Fluorescent Lamps and Incandescent Lamps
Fluorescent lamps operate by passing electrical current through a gas or vapour contained in glass bulb, which is in turn coated with phosphor on the inside. The electrical discharge created within the vapor (often mercury vapor) is transformed into light energy by passage through the phosphor coating. Such lamps are efficient, in that a good proportion of the discharge engery is turned into light, and modern developments which use a triple coating of phosphor have allowed these lamps to give much better colour rendering. Fluorescent lamps also have a long life.
The range of compact fluorescent lamps offers the performance and life of conventional fluorescents, with the added advantage of a small lamp size. They are increasingly popular in many design applications, and a wide range of fitting is now available for them. Miniature fluorescents allow excellent lighting from a lamp little bigger than a pencil.
Standard fluorescent lamps require ballast and a starter gear; today electronic high frequency ballasts should be used for preference, since these both avoid problems of flicker on start-up, and allow the lamps to be dimmed.
In contrast, incandescent lamps generate light by the passage of an electric current through a wire coil mounted in a vacuum. These were the earliest type of lamps to be developed, and are still widely available, particularly for domestic use. They are, however, relatively inefficient, much of the energy used being radiated as heat rather than light, and the lamp life is relatively short. The first major development in incandescent lamps was the tungsten GLS lamp, which has a warm colour, followed by PAR lamp, with its integral reflector, which allows better directional control. PAR lamps also a longer lamp life.

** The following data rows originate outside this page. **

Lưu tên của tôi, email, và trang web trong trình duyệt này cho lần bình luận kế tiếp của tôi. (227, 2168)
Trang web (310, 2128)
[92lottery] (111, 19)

Tungsten halogen lamps have a light quality that is closer to daylight than standard or tungsten incandescent, as well as longer lamp life. Developments in mains-voltage tungsten halogen allow these lamps to be retrofitted into existing main systems.
Lower voltage tungsten lamps offer excellent colour rendition, small lamp sizes, long life and low operating costs. However, these lamps require transformers which are either integral to the fitting or need to be mounted near the lamp.